** Exercise data follows **
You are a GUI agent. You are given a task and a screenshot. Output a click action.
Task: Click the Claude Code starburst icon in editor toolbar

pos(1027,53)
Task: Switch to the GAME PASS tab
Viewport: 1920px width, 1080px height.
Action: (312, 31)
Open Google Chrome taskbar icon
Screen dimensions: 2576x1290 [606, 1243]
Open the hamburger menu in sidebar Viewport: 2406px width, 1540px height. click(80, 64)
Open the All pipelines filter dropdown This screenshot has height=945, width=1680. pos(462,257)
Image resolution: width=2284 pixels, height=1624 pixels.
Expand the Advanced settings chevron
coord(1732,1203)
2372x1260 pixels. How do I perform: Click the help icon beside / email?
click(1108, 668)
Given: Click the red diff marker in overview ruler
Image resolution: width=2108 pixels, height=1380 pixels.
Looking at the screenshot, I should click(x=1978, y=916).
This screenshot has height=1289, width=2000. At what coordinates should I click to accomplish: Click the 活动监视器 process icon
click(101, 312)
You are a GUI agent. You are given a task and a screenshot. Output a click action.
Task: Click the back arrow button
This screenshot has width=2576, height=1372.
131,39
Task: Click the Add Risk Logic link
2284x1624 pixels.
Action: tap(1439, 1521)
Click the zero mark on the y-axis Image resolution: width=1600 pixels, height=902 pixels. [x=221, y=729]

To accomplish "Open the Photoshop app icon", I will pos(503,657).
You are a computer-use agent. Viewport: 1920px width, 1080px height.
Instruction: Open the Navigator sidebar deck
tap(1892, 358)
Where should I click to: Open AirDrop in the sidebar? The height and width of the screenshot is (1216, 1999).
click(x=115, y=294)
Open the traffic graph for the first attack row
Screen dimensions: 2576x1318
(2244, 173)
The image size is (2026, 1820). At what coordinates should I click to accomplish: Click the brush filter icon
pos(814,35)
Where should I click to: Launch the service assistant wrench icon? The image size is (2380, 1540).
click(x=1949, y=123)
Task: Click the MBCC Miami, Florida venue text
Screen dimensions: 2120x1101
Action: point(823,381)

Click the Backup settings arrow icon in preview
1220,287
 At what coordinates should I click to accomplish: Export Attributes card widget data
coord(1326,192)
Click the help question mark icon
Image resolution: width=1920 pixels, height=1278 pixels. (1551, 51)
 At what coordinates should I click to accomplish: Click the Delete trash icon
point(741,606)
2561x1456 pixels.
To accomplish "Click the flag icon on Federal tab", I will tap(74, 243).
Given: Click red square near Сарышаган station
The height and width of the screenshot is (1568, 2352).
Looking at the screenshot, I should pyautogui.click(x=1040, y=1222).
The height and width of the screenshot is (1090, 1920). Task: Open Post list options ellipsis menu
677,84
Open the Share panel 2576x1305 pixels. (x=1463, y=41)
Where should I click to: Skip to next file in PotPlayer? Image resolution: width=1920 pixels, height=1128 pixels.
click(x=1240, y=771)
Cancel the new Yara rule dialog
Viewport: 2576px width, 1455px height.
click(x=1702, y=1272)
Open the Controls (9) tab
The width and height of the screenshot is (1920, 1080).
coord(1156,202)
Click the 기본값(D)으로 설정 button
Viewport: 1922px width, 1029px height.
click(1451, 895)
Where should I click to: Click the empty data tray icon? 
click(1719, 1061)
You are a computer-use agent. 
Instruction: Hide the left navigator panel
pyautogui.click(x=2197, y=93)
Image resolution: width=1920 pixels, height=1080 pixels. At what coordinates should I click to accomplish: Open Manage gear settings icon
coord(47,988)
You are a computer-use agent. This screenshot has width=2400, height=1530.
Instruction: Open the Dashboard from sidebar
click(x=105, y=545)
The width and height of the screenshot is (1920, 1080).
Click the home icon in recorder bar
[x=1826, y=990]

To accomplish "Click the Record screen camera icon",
** End of Exercise data **
▶ Work item
Print the lines of the entries, exactly, from the one containing "Open the Controls (9) tab" down to the final line, and leave out all the others.

▶ The answer
Open the Controls (9) tab
The width and height of the screenshot is (1920, 1080).
coord(1156,202)
Click the 기본값(D)으로 설정 button
Viewport: 1922px width, 1029px height.
click(1451, 895)
Where should I click to: Click the empty data tray icon? 
click(1719, 1061)
You are a computer-use agent. 
Instruction: Hide the left navigator panel
pyautogui.click(x=2197, y=93)
Image resolution: width=1920 pixels, height=1080 pixels. At what coordinates should I click to accomplish: Open Manage gear settings icon
coord(47,988)
You are a computer-use agent. This screenshot has width=2400, height=1530.
Instruction: Open the Dashboard from sidebar
click(x=105, y=545)
The width and height of the screenshot is (1920, 1080).
Click the home icon in recorder bar
[x=1826, y=990]

To accomplish "Click the Record screen camera icon",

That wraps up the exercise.